The Win: You present data showing that your clinic is the primary access point for high-priority demographics the state is mandated to reach.
2. Validate Your Tech-Readiness on Your Terms (State Goal: Tech Innovation)
Funding is heavily tied to adopting "new and emerging technologies" like telehealth and remote monitoring. But a platform that works in Denver might fail in a town with spotty broadband.
The WHR Solution: We run usability studies and tele-detailing campaigns to test digital tools with actual rural residents.
The Win: Instead of having a generic tech stack forced on you, you can pitch a proven, data-backed technology plan that you know works for your community, fulfilling the state's innovation requirement without wasting resources.
3. Demonstrate "Workforce Stability" (State Goal: Workforce Development)
Recruiting and retaining staff is a top tier metric for RHTF funding.
The WHR Solution: Our call center and engagement services can track provider satisfaction and patient retention rates, acting as a third-party validator of your clinic's stability.
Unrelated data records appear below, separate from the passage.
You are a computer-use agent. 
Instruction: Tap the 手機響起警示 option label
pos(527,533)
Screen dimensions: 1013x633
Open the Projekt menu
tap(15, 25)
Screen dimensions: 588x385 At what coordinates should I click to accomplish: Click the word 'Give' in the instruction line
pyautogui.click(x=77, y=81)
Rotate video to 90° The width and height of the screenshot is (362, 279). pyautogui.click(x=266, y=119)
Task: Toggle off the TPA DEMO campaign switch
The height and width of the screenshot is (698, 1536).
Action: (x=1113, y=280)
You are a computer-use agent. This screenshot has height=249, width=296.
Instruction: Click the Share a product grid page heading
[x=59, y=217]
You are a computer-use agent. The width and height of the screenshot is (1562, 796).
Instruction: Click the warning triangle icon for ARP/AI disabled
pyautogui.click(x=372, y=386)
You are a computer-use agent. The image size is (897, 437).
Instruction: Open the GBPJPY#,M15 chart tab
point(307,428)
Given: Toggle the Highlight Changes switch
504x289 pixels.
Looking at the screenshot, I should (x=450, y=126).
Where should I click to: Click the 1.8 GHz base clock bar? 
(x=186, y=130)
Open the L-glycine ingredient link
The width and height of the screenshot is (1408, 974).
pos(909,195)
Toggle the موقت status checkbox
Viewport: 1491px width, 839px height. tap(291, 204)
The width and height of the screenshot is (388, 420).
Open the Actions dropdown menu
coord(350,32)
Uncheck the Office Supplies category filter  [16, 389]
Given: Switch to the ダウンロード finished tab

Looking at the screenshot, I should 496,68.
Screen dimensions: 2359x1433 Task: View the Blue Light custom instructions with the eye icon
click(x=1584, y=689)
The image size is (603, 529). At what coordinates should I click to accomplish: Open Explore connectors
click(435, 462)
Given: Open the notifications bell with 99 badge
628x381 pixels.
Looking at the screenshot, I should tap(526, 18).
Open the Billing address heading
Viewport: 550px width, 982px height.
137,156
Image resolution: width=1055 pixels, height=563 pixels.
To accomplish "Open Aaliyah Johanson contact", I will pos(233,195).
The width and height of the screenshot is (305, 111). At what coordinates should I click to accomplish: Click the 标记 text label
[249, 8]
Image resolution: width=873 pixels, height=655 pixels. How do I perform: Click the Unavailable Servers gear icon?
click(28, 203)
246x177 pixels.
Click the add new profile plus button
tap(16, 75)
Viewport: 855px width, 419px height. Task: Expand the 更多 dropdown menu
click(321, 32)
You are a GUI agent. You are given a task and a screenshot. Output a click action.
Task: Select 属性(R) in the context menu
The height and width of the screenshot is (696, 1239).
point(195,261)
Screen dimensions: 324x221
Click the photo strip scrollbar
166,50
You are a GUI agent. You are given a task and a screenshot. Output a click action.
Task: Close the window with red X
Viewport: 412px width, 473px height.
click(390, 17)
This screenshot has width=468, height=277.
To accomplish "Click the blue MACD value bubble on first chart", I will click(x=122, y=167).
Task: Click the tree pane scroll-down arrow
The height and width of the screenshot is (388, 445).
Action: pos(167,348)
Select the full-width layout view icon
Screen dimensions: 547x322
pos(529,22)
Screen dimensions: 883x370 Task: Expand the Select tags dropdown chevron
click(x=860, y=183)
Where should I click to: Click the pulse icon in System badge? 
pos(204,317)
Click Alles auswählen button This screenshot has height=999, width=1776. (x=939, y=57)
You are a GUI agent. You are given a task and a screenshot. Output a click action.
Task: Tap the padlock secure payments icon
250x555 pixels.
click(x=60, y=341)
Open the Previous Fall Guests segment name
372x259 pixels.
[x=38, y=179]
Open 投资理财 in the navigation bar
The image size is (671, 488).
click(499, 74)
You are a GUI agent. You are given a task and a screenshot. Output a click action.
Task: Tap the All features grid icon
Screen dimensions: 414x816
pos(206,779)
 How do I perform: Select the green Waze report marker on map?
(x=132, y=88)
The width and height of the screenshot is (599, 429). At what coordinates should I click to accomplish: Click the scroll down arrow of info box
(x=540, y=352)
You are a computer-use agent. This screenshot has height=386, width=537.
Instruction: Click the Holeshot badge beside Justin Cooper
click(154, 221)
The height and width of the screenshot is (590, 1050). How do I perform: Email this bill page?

The Win: You prove that investing in your clinic isn't a gamble, it's a secure bet for the state to meet its 5-year workforce retention promises.
The Frontier Advantage: Data as Independence
In the Mountain West, we value self-reliance. But in this new funding landscape, independence requires evidence. By partnering with WHR, you aren't just filling out a grant application; you are building a data fortress that proves your clinic is essential, effective, and irreplaceable.
Don't let the state guess your value. Prove it.